## Short problem
Write out, word for word, the lines from the one containing "This screenshot has width=1034, height=398." through the one containing "coord(11,366)", including both of those lines.

Recorded data
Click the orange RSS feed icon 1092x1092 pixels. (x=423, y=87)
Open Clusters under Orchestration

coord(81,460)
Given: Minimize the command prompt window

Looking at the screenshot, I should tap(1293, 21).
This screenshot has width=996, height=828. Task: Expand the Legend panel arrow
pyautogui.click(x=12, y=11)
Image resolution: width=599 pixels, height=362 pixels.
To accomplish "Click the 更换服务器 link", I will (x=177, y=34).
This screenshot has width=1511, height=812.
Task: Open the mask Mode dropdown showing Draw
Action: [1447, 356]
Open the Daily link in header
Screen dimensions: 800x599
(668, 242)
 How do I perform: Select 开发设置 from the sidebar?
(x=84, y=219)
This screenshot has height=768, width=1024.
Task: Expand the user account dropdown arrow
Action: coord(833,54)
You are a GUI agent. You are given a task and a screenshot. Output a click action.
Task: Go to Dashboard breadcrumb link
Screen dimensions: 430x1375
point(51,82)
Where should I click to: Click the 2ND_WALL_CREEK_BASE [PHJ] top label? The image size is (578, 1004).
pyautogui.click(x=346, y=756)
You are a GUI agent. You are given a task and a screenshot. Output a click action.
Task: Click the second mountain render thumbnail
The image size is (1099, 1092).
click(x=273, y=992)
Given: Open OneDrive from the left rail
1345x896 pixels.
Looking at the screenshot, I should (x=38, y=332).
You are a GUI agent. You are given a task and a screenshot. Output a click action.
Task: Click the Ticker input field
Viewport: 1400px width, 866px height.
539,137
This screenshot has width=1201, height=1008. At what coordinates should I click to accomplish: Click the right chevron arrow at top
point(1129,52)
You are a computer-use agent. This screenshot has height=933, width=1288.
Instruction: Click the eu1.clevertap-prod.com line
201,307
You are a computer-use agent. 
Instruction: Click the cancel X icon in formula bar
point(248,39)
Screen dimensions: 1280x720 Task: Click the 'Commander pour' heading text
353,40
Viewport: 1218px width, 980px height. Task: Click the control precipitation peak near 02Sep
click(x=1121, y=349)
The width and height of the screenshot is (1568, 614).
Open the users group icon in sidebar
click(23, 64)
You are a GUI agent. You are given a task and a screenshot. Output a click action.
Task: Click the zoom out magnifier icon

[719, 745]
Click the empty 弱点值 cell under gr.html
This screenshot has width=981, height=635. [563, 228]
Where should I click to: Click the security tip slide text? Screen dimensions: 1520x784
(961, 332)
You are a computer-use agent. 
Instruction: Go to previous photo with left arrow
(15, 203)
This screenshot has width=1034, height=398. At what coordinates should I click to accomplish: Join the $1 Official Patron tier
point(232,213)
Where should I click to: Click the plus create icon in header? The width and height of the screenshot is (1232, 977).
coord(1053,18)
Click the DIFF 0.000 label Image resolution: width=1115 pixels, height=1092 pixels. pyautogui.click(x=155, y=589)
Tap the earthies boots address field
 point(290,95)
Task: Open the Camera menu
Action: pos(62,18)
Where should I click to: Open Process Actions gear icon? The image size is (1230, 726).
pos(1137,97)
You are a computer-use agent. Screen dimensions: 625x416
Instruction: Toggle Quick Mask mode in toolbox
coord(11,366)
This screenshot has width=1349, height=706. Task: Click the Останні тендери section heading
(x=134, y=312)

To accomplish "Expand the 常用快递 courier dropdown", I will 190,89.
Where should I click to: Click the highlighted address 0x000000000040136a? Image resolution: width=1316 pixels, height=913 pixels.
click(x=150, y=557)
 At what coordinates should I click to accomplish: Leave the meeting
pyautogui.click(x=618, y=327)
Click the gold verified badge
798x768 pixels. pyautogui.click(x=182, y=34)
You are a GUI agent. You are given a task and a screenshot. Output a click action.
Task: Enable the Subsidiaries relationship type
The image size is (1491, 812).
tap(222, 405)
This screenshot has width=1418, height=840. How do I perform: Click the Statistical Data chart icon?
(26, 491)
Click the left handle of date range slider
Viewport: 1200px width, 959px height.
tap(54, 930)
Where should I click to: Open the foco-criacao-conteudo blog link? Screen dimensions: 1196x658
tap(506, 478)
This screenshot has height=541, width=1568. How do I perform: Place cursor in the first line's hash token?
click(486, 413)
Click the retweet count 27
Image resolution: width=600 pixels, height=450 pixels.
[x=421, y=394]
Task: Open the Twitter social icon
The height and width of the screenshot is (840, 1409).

## Answer to the problem
This screenshot has width=1034, height=398. At what coordinates should I click to accomplish: Join the $1 Official Patron tier
point(232,213)
Where should I click to: Click the plus create icon in header? The width and height of the screenshot is (1232, 977).
coord(1053,18)
Click the DIFF 0.000 label Image resolution: width=1115 pixels, height=1092 pixels. pyautogui.click(x=155, y=589)
Tap the earthies boots address field
 point(290,95)
Task: Open the Camera menu
Action: pos(62,18)
Where should I click to: Open Process Actions gear icon? The image size is (1230, 726).
pos(1137,97)
You are a computer-use agent. Screen dimensions: 625x416
Instruction: Toggle Quick Mask mode in toolbox
coord(11,366)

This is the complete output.